Methods: We searched MEDLINE, PubMED, SCOPUS, COCHRANE and Web of Science databases between 1 January 1900, and 31 January 2021. Studies were eligible if they evaluated the cardiac structure and/or structure-related function using echocardiography or cardiac autopsy findings. Additional studies were identified from reference lists of relevant retrieved articles. The studies were screened independently by two reviewers and conflicts were resolved by a third reviewer. Risk of bias was assessed through the Scottish Intercollegiate Guidelines Network (SIGN) checklist for randomized trials and non-randomized studies. This study was registered on PROSPERO (CRD42020212849).
Results: Our search identified 47 articles that assessed structural and/or structure-related functional cardiac abnormalities. These comprised 33 articles examining living epilepsy patients and 14 articles of deceased epilepsy patients. Comparison between echocardiography parameters in living epilepsy patients and healthy controls were reported in eight studies, involving a total of 445 patients and 365 controls. Of these eight studies, six found significant changes in cardiac structure and function in the epilepsy group compared to controls. Diastolic function, including ejection fraction, fractional shortening, and ventricular filling velocity was altered in four studies, and the atrial/ventricular diameters were increased in four studies in the epilepsy group compared to controls. Post-mortem assessment of cardiac structure and weight in deceased PwE was performed in 13 studies. Among these studies, the prevalence of cardiac hypertrophy in epilepsy was 9.5-33.3%, and the prevalence of cardiac interstitial or perivascular fibrosis was 6.6-42.3%. Four studies made post-mortem assessments between SUDEP and matched epilepsy controls who died of other causes (e.g., trauma). In these studies, there were no differences in cardiac hypertrophy, cardiac mass index, or cardiac fibrosis among SUDEP cases and epilepsy controls.
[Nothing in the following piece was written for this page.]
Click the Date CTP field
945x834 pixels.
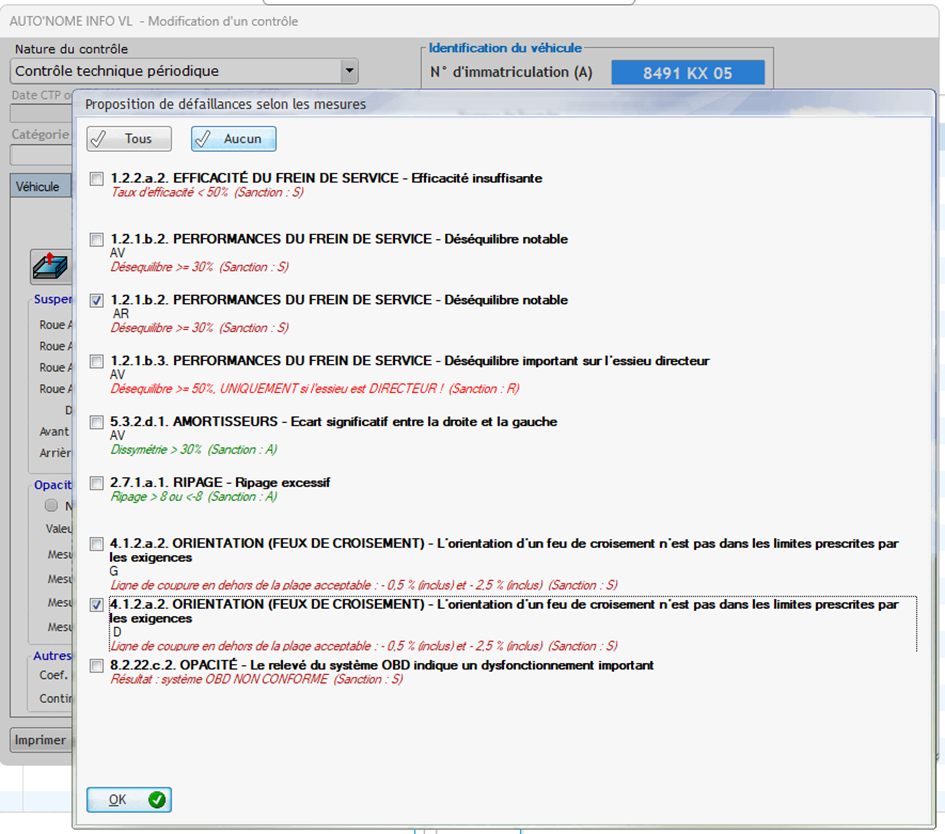click(x=40, y=113)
Conclusions: This systematic review indicates that abnormal cardiac structure and/or structure-related function is common in epilepsy. Well-designed studies are needed to identify risk factors to allow for better diagnosis and management in patients. Importantly, we did not find an increased prevalence of cardiac pathology in SUDEP, suggesting that this may not be a relevant pathomechanism for death, but larger studies are required to better inform these findings. Robust prospective studies are necessary to understand whether there is a causal relationship between epilepsy and increased cardiac dysfunction.
Funding: Please list any funding that was received in support of this abstract.: The Australian National Health and Medical Research Council (NHMRC).